■ **Exercise goal**
Repeat every record below exactly as it appears.

BEGIN

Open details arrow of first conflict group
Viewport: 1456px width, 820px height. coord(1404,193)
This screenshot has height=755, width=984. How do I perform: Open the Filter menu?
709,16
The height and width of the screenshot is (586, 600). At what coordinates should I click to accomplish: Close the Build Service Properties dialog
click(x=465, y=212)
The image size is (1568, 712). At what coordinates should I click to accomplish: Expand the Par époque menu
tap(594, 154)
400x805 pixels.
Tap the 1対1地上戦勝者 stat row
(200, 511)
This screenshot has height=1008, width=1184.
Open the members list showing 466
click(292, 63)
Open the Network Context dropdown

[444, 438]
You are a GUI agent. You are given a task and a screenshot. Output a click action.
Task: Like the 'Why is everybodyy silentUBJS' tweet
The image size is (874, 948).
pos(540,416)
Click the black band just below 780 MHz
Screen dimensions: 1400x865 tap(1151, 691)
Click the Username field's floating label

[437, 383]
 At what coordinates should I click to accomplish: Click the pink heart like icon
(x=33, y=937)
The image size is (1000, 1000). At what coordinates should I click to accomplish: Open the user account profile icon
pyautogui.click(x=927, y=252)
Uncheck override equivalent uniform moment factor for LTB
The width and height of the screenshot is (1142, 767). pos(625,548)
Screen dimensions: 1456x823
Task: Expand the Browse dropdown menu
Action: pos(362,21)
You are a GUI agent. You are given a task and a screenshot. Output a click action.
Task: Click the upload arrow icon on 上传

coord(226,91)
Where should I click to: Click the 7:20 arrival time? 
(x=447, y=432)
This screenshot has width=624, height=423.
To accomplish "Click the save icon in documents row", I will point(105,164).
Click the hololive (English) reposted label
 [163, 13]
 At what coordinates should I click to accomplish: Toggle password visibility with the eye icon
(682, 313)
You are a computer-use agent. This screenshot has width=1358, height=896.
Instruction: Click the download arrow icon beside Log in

END

■ **Response**
Open details arrow of first conflict group
Viewport: 1456px width, 820px height. coord(1404,193)
This screenshot has height=755, width=984. How do I perform: Open the Filter menu?
709,16
The height and width of the screenshot is (586, 600). At what coordinates should I click to accomplish: Close the Build Service Properties dialog
click(x=465, y=212)
The image size is (1568, 712). At what coordinates should I click to accomplish: Expand the Par époque menu
tap(594, 154)
400x805 pixels.
Tap the 1対1地上戦勝者 stat row
(200, 511)
This screenshot has height=1008, width=1184.
Open the members list showing 466
click(292, 63)
Open the Network Context dropdown

[444, 438]
You are a GUI agent. You are given a task and a screenshot. Output a click action.
Task: Like the 'Why is everybodyy silentUBJS' tweet
The image size is (874, 948).
pos(540,416)
Click the black band just below 780 MHz
Screen dimensions: 1400x865 tap(1151, 691)
Click the Username field's floating label

[437, 383]
 At what coordinates should I click to accomplish: Click the pink heart like icon
(x=33, y=937)
The image size is (1000, 1000). At what coordinates should I click to accomplish: Open the user account profile icon
pyautogui.click(x=927, y=252)
Uncheck override equivalent uniform moment factor for LTB
The width and height of the screenshot is (1142, 767). pos(625,548)
Screen dimensions: 1456x823
Task: Expand the Browse dropdown menu
Action: pos(362,21)
You are a GUI agent. You are given a task and a screenshot. Output a click action.
Task: Click the upload arrow icon on 上传

coord(226,91)
Where should I click to: Click the 7:20 arrival time? 
(x=447, y=432)
This screenshot has width=624, height=423.
To accomplish "Click the save icon in documents row", I will point(105,164).
Click the hololive (English) reposted label
 [163, 13]
 At what coordinates should I click to accomplish: Toggle password visibility with the eye icon
(682, 313)
You are a computer-use agent. This screenshot has width=1358, height=896.
Instruction: Click the download arrow icon beside Log in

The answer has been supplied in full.